A bit of an off-topic rant by Jimmy there, but he does hold a valid point: why not add more to an already artificial sport?

Finally, I make my point:

My answer is pretty simple: all the new regulations are exactly what F1 needed. The inclusion of DRS, KERS and Pirelli, to me, seemed to be a bit too much too soon, but it has all been clicking since the first time the red lights went out.

DRS gets special praise from me as it is the reverse to what aerodynamics stands for in Formula One. Since the ‘60’s the wing has been used to produce grip, and that’s always been the way it’s worked. Now, it’s a way of finding speed as well. I originally thought the banning of the F-Duct, which was the same in principle, was a bad move. DRS means all the teams are in the same boat with the technology. In essence, it’s turning the “devil” of good racing against itself.

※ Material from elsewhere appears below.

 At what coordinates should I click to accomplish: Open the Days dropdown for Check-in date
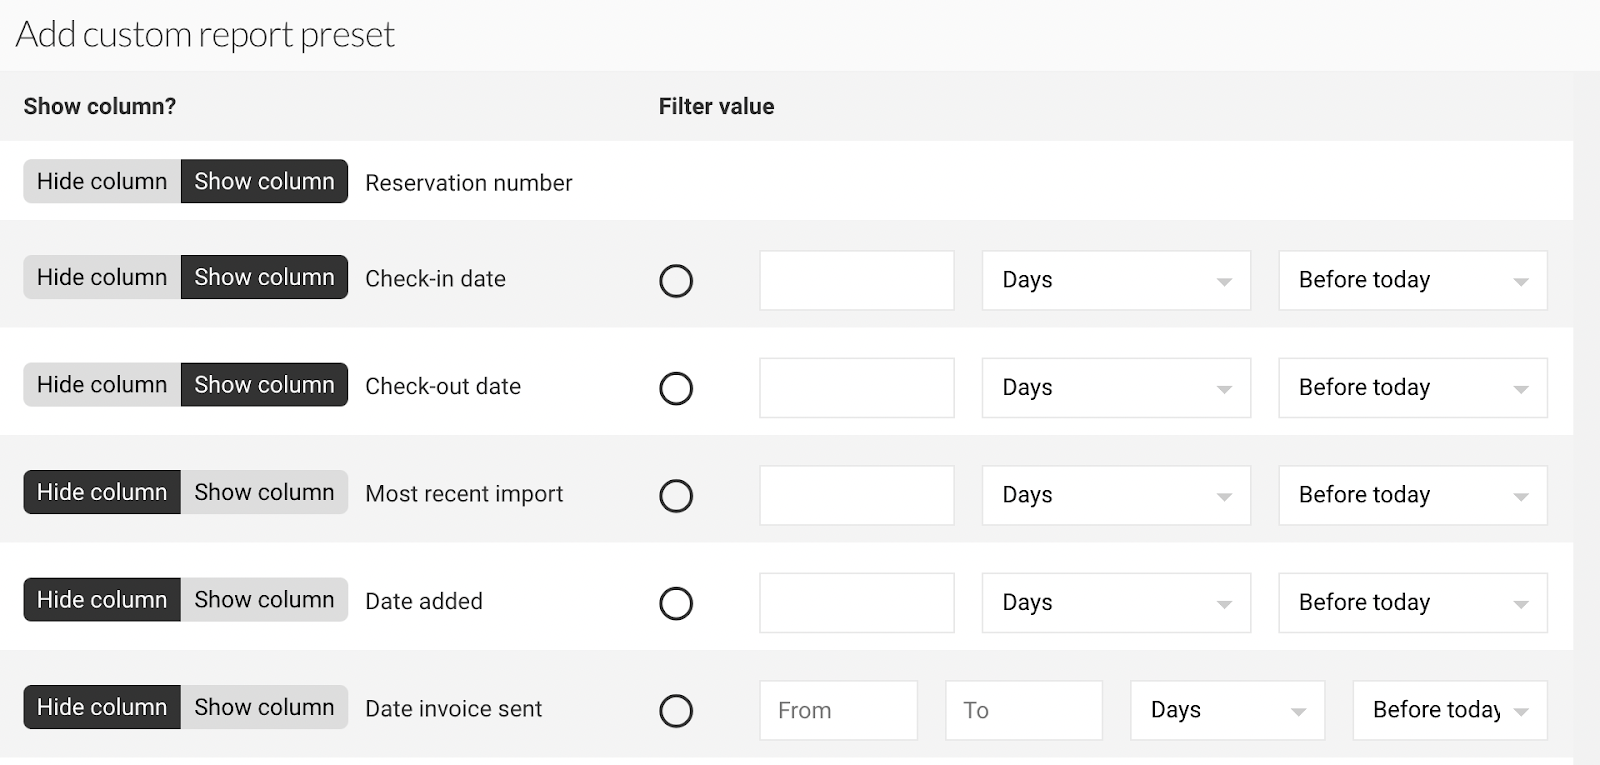point(1115,280)
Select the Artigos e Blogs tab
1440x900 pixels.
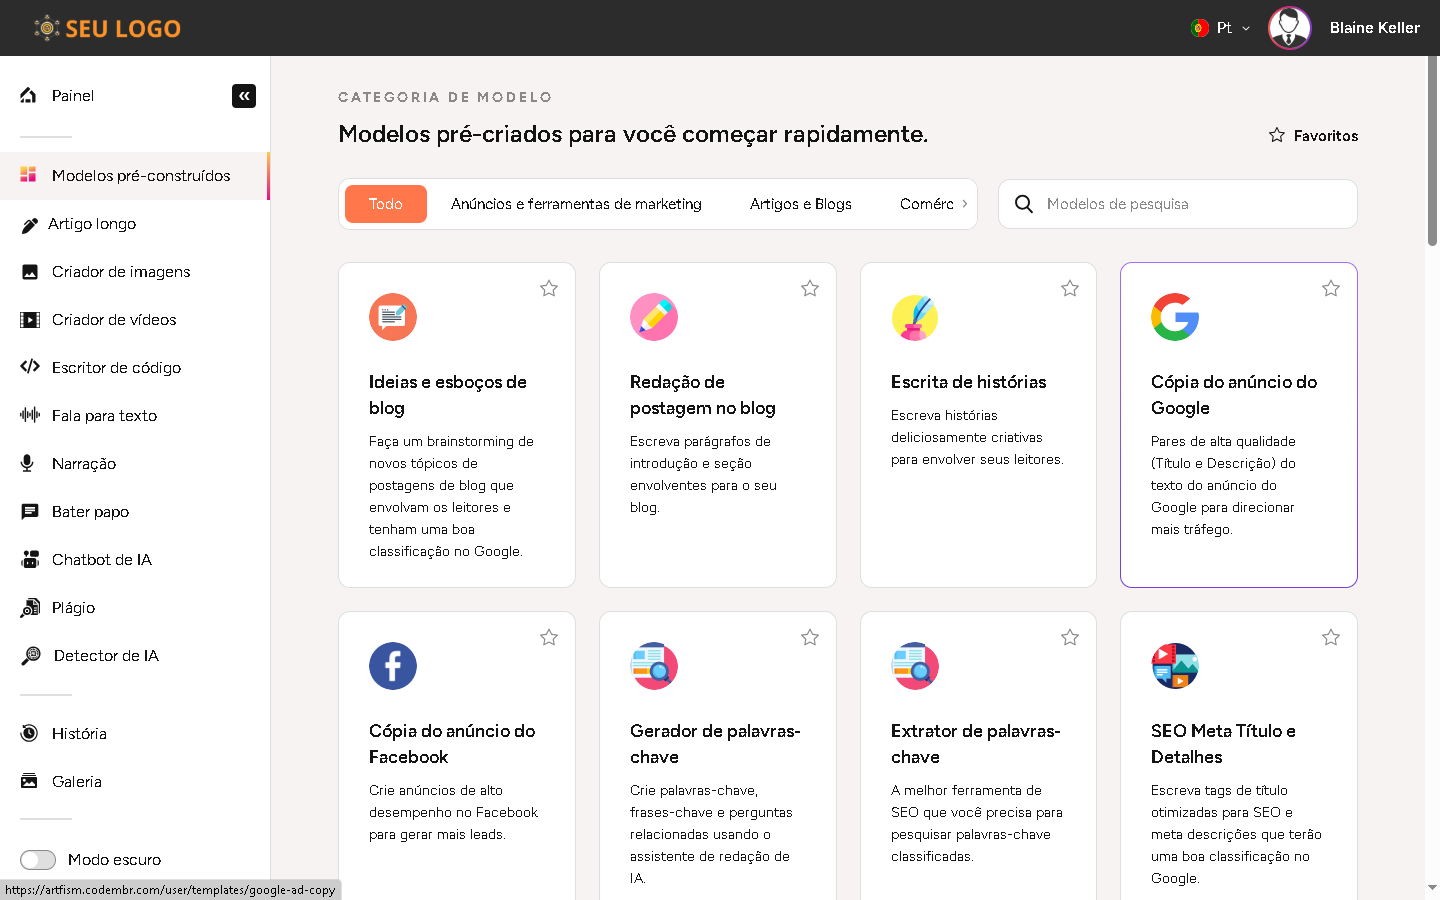click(800, 204)
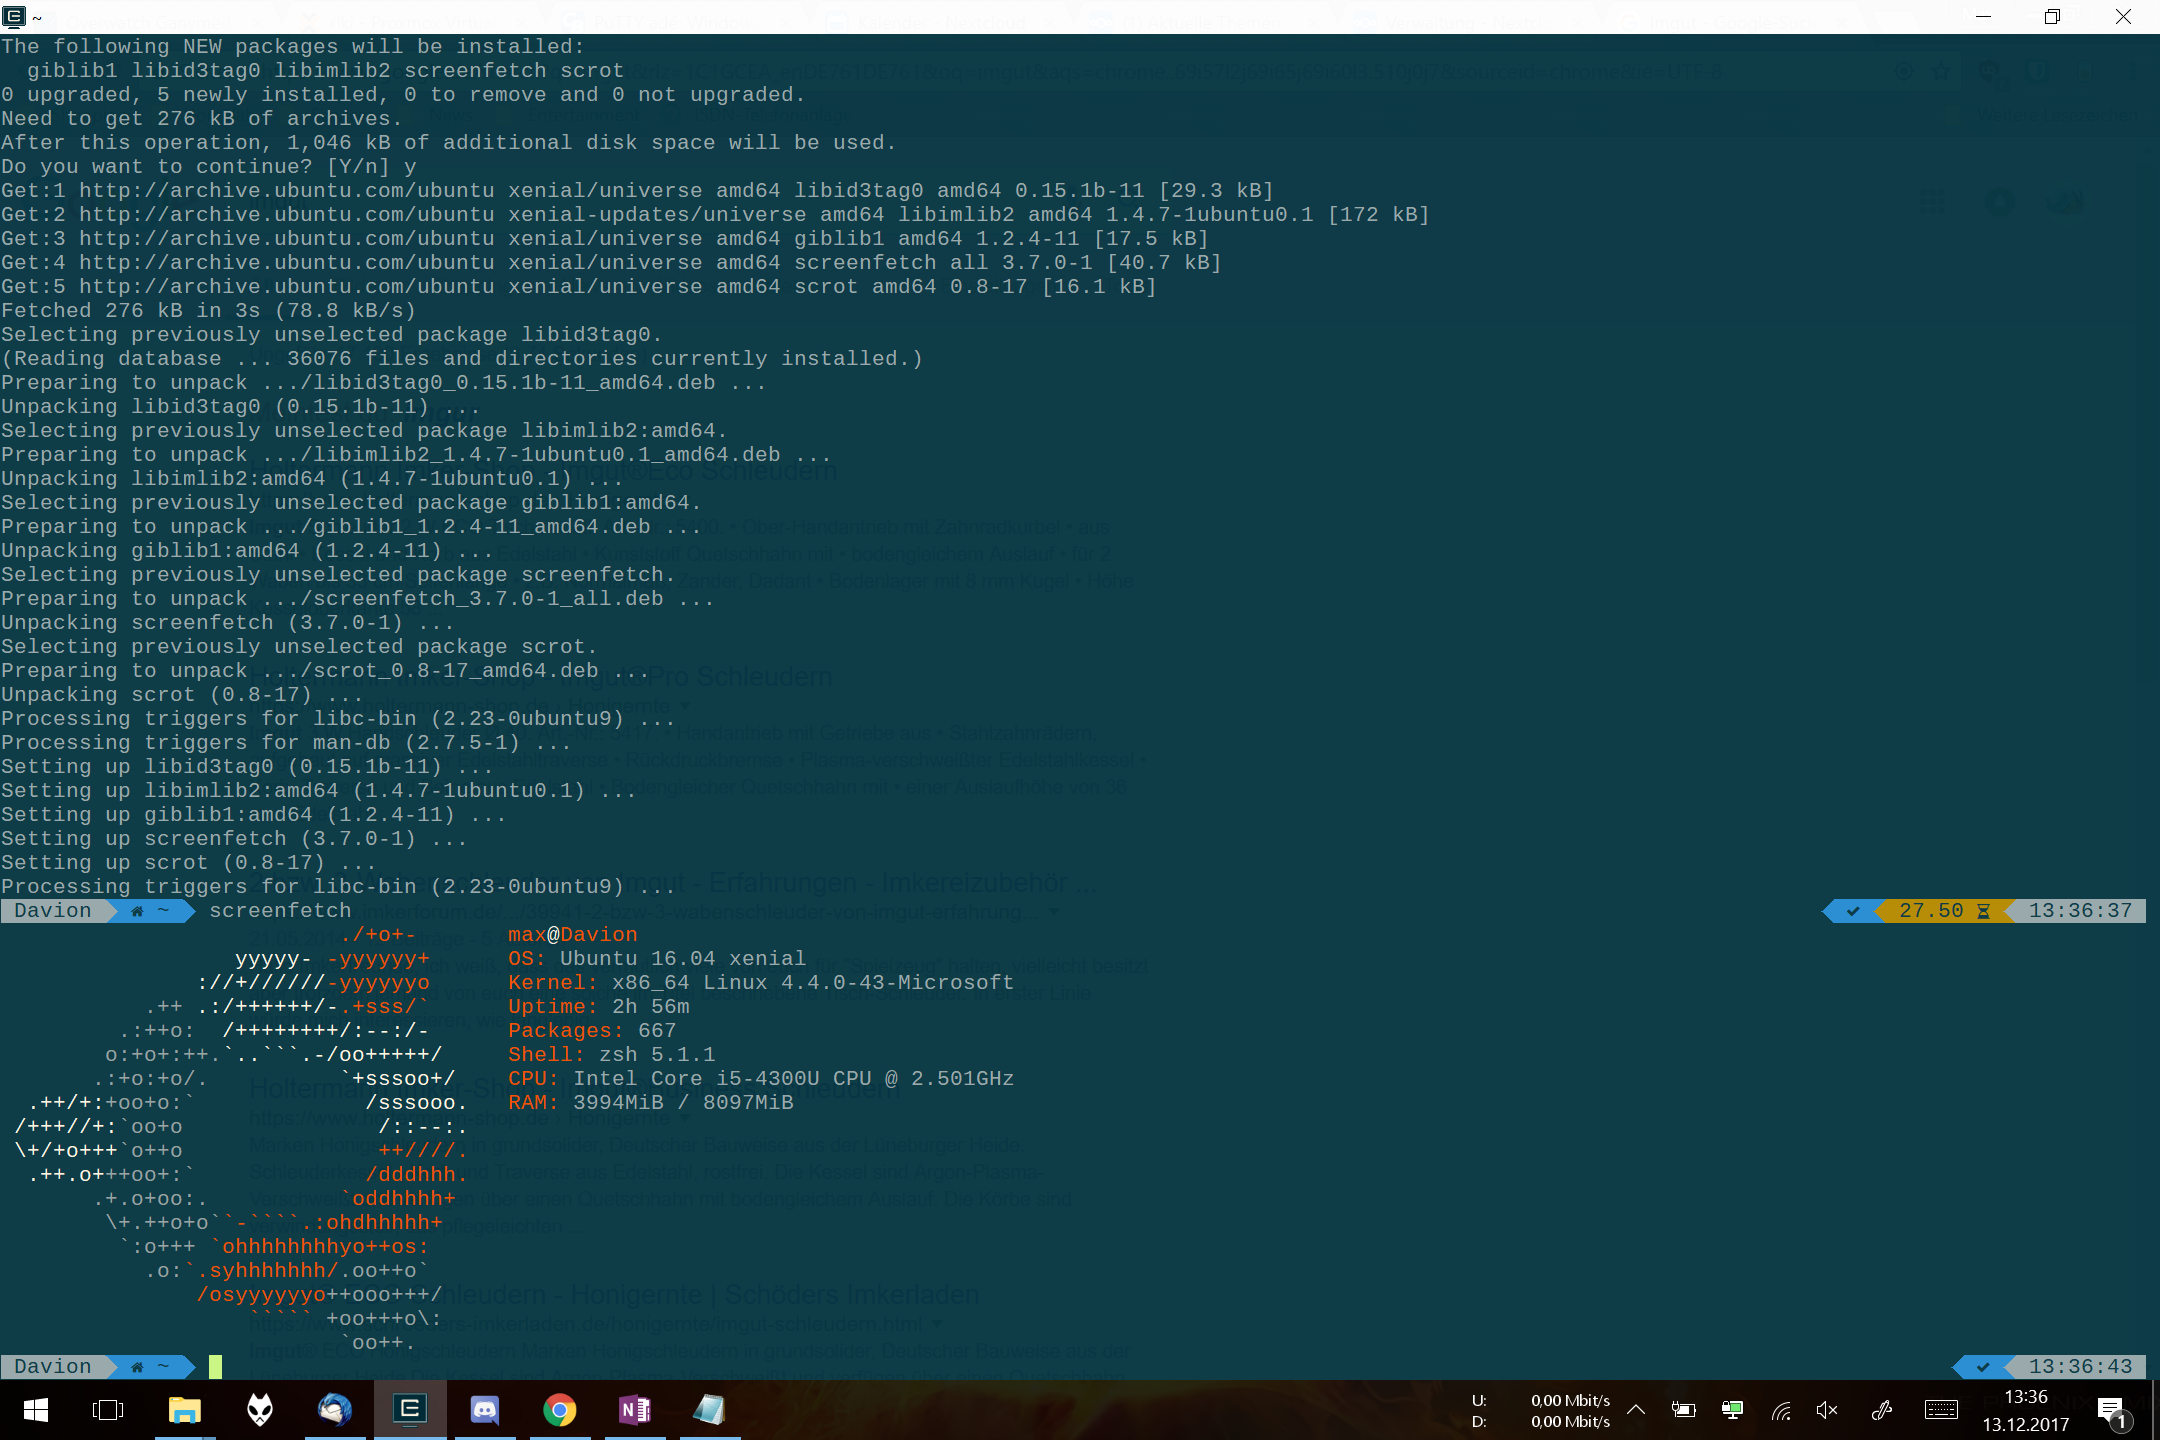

Pirelli and KERS have helped, but in the age of modern electronics and fancy gizmos making the cars as fast as possible, it’s refreshing to see the FIA do something that counteracts this directly. With tyres and “boosts” the hot topics at the moment, you could be mistaken for it being the mid-eighties again. Now that would be something.

For all we say about the raft of new technology in Formula One this year, they are here to stay. If they keep bringing us exciting races, who are we to say they are bad for the sport?